Article 317. (1) Subject to the provisions of Clause (3), the Chairman or any other member of a public Service Commission shall only be removed from his office by order of the President on the ground of misbehaviour after the Supreme Court, on reference being made to it by the President, has, on inquiry held in accordance with the procedure prescribed in that behalf under Article 145, reported that the Chairman or such other member, as the case may be, ought on any such ground to be removed.

(2) The President, in the case of the Union Commission or a Joint Commission, and the Governor in the case of a State Commission, may suspend from office the Chairman or any other member of the Commission in respect of whom a reference has been made to the Supreme Court under Clause (1) until the President has passed orders on receipt of the report of the Supreme Court on such reference.

(3) Notwithstanding anything in Clause (1), the President may by order remove from office the Chairman or any other member of a Public Service Commission if the Chairman or such other member, as the case may be,

(a) is adjudged an insolvent; or

(b) engages during his term of office in any paid employment outside the duties of his office; or

(c) is in the opinion of the President, unfit to continue in office by reason of infirmity of mind or body.

(4) If the Chairman or any other member of a public Service Commission is or becomes in any way concerned or interested in any contract or agreement made by or on behalf of the Government of India or the Government of a State or participates in any way in the profit thereof or in any benefit or emolument arising therefrom otherwise than as a member and in common with the other members of an incorporated company, he shall, for the purpose of Clause (1), be deemed to be guilty of misbehaviour.

Article 318. In the case of the Union Commission or a Joint Commission, the President and, in the case of a State Commission, the Governor of the State may by regulation-

(a) determine the number of members of the Commission and their conditions of service; and

(b) make provision with respect to the number of members of the staff of the Comsion and their condition of service :

Provided that the conditions of service of a member of a public service Commission shall not be varied to his disadvantage after his appointment."

8. The regulation framed under Article 318 provides that the Commission shall consist of a Chairman and 10 other members.

9. So far as the first point is concerned, the admitted position is that the respondent No. 6 has been appointed on 4th March, 1991, and has been functioning since then. He has been treated as a Member since his appointment.
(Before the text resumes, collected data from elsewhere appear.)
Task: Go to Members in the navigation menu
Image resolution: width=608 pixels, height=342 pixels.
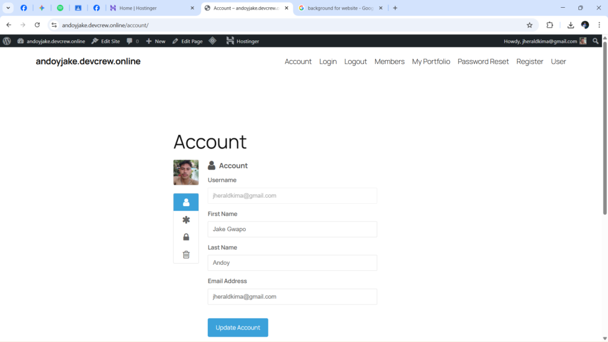Action: [x=390, y=62]
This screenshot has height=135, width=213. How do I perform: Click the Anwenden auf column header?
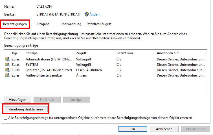click(168, 53)
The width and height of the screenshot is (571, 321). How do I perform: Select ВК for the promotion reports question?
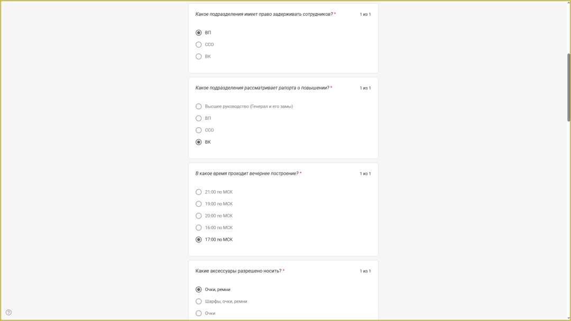199,142
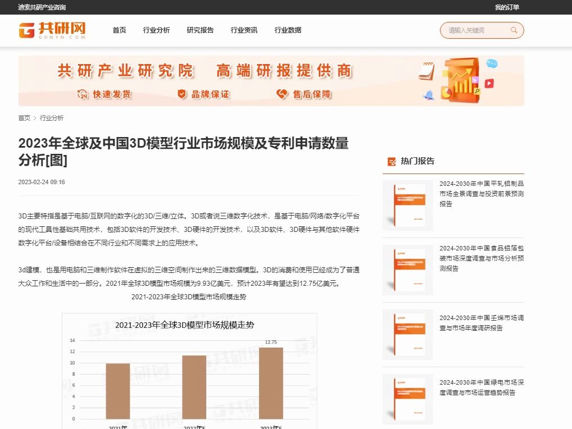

10. Learned counsel for the petitioner, in support of his contention that the initial appointment of respondent No. 6 was bad, as it was a case of appointment of a seventh non-service member, which, according to him, was against the provision of Article 316(1) and the said regulation, relied upon the averments made in paragraphs 5, 6 and 8 of the petition which are set out hereinbelow;

"5. That in terms of the regulation framed by the State Government under Article 318B of the Constitution the number of members of the Bihar Public Service Commission has been fixed to be 11, including its Chairman. The well established convention from the inception of the Commission is that nearly one-half of its members are persons from the service quota as required under Article 316(1) of the Constitution, which runs as follows :--

"The Chairman and other members of a Public Service Commission shall be appointed, in the case of the Union Commission or a Joint Commission, by the President, and in the case of a State Commission, by the Governor of the State :

Provided that as nearly as may be one half of the members of every Public Service Commission shall be persons who at the dates of their respective appointments have held office for at least ten years either under the Government of India or under the Government of a State, and in computing the said period of ten years any period before the commencement of this constitution during which a person has held office under the crown in India or under the Govt. of an Indian State shall be included."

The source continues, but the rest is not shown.